October 30, 2014 | Prachi Gupta

Columbia senior Emma Sulkowicz, the young woman who’s been carrying around a mattress to represent the burden of knowing her alleged rapist is still at school, has started an international movement. On Wednesday, thousands of students reaching Stanford and even the Central European University in Budapest attended rallies for an (inter)national day of action spurred by her movement, #CarryThatWeight.

While the larger movement aims to force colleges to adopt stronger policies against sexual assault, at Columbia, Sulkowicz and her peers have achieved some headway since the protest began in September. But the changes, which include a new rape crisis center, legal counsel for the alleged victims and the accused, and three new survivor advocates, are not enough.

With the help of organization No Red Tape, Barnard and Columbia students on Wednesday dropped 28 mattresses on the lawn of Columbia University President Lee Bollinger’s home. Why 28? Because that’s the “number of students who have filed Title IX complaints with the Department of Education against Columbia,” cases which the feds may or may not end up investigating.

“Your new policies are a step in the right direction, but they still suck,” said Sulkowicz, though Bollinger was not present.

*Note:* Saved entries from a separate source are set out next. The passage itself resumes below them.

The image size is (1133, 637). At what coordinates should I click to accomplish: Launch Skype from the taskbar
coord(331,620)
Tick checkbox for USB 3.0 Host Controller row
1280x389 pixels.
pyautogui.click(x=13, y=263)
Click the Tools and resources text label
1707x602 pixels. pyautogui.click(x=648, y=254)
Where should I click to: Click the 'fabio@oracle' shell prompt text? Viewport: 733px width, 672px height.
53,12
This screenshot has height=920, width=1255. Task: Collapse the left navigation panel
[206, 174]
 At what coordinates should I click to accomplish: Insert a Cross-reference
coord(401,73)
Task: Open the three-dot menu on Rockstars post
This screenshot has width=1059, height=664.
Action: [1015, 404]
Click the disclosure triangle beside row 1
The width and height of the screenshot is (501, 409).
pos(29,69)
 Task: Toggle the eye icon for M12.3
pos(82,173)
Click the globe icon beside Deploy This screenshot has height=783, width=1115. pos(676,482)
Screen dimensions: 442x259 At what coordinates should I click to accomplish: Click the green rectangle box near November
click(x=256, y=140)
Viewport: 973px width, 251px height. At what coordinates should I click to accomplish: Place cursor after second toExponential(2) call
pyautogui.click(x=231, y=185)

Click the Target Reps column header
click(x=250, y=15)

Here’s what the students are asking for, according to DNAinfo:

Student activists want more involvement in crafting policies and have called for those policies to be formally reviewed every two years. They have also requested ongoing bystander training for all students — at least once every semester — that would educate people on how to intervene if a sexual assault may be happening or has the potential to occur.

Although Columbia’s administrators may not be pleased, the artist community seemed to be impressed by Sulkowicz, a visual art major who is submitting the mattress project as her senior thesis. ArtNet’s Ben Davis called the mattress piece one of the most important artworks of the year and the queen of performance art, Marina Abramovic, has expressed her admiration as well.